## INSTRUCTIONS FOR THE TASK
Reproduce word for word everything in the forum thread about a router blocking Hamachi from "thanks again...^^" down to "is no different.".

## PASSAGE PROVIDED
# [help] router blocking hamachi...?



## b0wmaster (Jul 1, 2008)

i had done the search from this forum & oso others website...
but i hvnt got the solution...
maybe by asking my Q here is under wrong session or my question is noob...just hopefully got any kind soul can answer my doubts...
ty...^^

i hv a laptop & a destop in my house...
im able to play private server of maple with hamachi when i connect my laptop (or destop) directly to the modem...
but when i connect my laptop or destop to the router...
both of them cant play maple with hamachi...
is the firewall or something in router block the hamachi...?
i have done the search in internet...
some say need to get port forward & get the static IP...
some say to set at auto sellect IP...
i confuse becoz im really stupid in network thingy...:4-dontkno
perhaps can any1 teach me how my laptop & destop going to play maple with hamachi...
thanks...
im using cable laptop & the router model is dlink dir 300

thanks again...^^


----------



## Cherry Bomb (Jun 17, 2008)

Look up configuration settings for the game. You probably need to open one (or more) ports in the router, to allow traffic through it to the internet. The games support page(s) should have these configuration settings (and ports).

Yes, this is the same as configuring a "firewall" in that firewalls and routers function in the same way; they allow or block traffic based on what port they are using. Most games have specfic ports they want to use, and I am assuming this one is no different.

Once (or if) you have found out which ports need to be open, you will then need to figure out how to open them on your specific router. That information will be on DLink's support pages online.


----------



## b0wmaster (Jul 1, 2008)

hi cherry cherry bomb bomb...
thanks for ur reply...
i really appreciate it...
i follow the steps from: http://www.portforward.com/english/routers/port_forwarding/Dlink/DIR-300/Hamachi.htm
but still cant solve the blocking problem...
& now i dunno wat to do oredi...
-.-


----------

## DATA
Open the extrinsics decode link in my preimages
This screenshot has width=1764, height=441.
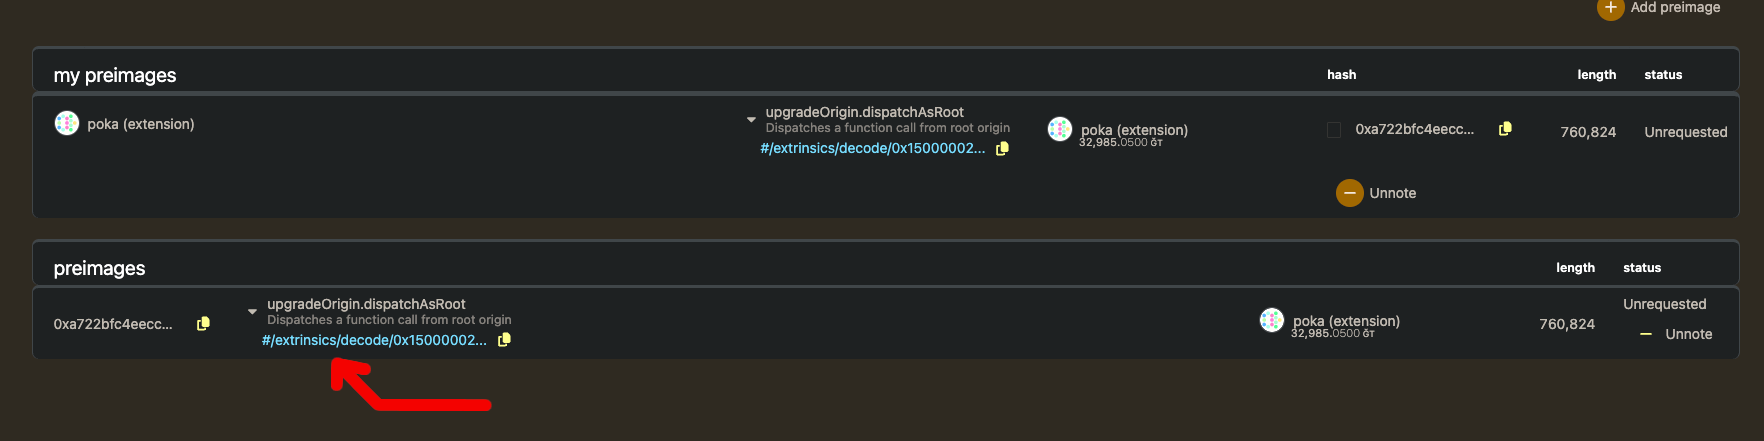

## SOLUTION BELOW
thanks again...^^


----------



## Cherry Bomb (Jun 17, 2008)

Look up configuration settings for the game. You probably need to open one (or more) ports in the router, to allow traffic through it to the internet. The games support page(s) should have these configuration settings (and ports).

Yes, this is the same as configuring a "firewall" in that firewalls and routers function in the same way; they allow or block traffic based on what port they are using. Most games have specfic ports they want to use, and I am assuming this one is no different.